In this time, we’ve seen other improvements to subway stations along the R in Brooklyn, such as the recent refurbishing of the Bay Ridge Avenue, 53rd Street and Prospect Avenue stations. Also, in 2005, then-congressmember Vito Fossella earmarked $14 million in federal funds [almost $17.5 million, adjusted for inflation] for improvements to the 86th Street station, including that mosaic on the mezzanine level, as well as new tiles and a new ventilation system, which were completed around 2011.
But no elevator.
In the 90s, the MTA planned to make the 95th Street station accessible, but activists urged the agency to do 86th Street instead, as that station provides access to multiple bus transfers. These buses now pose a problem, though: building an elevator, as the MTA wants to do, beside the entrance on the southeast corner, in what’s now the street, will mean buses’ having to make wider turns at an already overcrowded intersection. The community board has asked the MTA to reconsider the position of the elevator, or to reroute the buses at this corner, but the agency at present plans to do neither; instead, it has said, it will address any issues as they arise. [Disclosure: the author is a member of Community Board 10.]

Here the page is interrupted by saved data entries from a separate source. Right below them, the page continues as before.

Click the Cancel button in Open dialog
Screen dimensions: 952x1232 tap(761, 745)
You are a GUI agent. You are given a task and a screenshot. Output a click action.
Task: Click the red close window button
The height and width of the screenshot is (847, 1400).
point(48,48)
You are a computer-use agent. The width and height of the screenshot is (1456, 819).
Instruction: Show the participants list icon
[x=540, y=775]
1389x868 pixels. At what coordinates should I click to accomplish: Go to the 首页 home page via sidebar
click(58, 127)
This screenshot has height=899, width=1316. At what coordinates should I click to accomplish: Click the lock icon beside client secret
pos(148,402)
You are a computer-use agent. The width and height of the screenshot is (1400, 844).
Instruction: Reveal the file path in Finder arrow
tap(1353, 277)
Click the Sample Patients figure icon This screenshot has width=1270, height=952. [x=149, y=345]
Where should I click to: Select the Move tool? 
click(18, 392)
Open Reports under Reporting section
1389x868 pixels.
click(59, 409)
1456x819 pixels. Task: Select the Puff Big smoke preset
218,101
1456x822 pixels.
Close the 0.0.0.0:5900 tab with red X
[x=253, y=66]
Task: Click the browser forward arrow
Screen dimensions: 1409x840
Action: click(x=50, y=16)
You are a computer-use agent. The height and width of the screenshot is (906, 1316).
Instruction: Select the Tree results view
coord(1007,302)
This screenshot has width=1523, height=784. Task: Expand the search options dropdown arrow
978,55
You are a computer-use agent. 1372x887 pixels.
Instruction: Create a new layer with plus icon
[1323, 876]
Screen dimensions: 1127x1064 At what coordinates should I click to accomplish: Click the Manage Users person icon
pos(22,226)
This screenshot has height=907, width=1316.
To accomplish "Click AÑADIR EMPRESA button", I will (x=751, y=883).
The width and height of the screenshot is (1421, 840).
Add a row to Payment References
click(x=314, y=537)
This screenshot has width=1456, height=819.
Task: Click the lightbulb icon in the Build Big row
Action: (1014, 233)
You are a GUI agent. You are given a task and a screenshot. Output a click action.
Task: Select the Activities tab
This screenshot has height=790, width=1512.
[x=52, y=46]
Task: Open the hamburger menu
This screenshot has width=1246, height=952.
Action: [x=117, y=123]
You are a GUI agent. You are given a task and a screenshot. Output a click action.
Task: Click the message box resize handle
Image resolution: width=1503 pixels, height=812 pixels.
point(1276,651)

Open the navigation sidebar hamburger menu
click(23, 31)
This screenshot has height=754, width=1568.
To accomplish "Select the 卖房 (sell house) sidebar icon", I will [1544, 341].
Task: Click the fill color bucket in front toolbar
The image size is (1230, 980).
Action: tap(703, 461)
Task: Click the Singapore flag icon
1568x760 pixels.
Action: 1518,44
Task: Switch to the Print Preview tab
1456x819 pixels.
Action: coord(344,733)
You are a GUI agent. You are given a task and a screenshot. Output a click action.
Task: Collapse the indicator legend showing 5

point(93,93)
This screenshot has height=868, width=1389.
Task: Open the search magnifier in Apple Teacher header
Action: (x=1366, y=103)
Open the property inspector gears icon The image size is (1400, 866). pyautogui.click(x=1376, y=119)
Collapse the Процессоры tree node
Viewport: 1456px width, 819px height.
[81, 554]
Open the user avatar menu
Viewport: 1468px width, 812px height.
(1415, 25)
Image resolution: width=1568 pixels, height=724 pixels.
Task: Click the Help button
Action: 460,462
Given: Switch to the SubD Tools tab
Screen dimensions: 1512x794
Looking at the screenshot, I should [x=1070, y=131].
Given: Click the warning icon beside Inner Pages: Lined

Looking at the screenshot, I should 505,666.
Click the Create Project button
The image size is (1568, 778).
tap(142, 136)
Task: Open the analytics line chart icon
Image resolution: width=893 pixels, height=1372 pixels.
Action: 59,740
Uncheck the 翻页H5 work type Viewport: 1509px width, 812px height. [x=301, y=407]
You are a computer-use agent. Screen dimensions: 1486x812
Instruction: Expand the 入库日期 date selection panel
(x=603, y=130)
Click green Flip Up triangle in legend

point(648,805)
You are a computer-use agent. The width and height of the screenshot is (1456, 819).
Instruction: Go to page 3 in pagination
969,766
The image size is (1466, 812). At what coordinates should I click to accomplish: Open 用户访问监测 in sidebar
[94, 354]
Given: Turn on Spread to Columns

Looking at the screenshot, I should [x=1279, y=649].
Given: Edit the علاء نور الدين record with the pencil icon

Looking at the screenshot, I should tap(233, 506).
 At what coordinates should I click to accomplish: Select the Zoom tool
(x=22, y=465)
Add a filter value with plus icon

“The…buses at 4th Avenue and 86th Street are located there to create convenient transfers to the R train; convenient transfers among the various bus lines; and convenient access to the Bay Ridge business district,” Marino writes. “Relocating any of the bus lines out of the area would eliminate at least two of those benefits.”
The MTA is expected to start accepting bids for the construction this quarter—which means, by 2020, we should finally see an elevator at this station, however poorly positioned. (The convenience store in the station lost its lease at the end of February, to make way for infrastructure, part of the ADA upgrade.)
At the Bay Ridge Avenue ribbon-cutting, officials also announced that the MTA’s Capital Plan includes $40 million to add elevators to the 77th Street and 95th Street stations—the first time anyone in the community had heard about this. “This allowed Marty Golden to save face and act like a hero to the wheelchair users who showed up to the rally,” city council candidate Justin Brannan tells me, “even though he sits on the MTA Capital Review Board and has turned a blind eye to our needs for years.” [Disclosure: some research by Brannan, whom I have publicly backed for city council, provided background for this piece.]
But the MTA’s Capital Plan is not set in stone; projects are not uncommonly added to and removed from it. It’s been almost thirty years since the MTA said an elevator was coming to Bay Ridge; if two more are really coming, most of us likely won’t live to see them.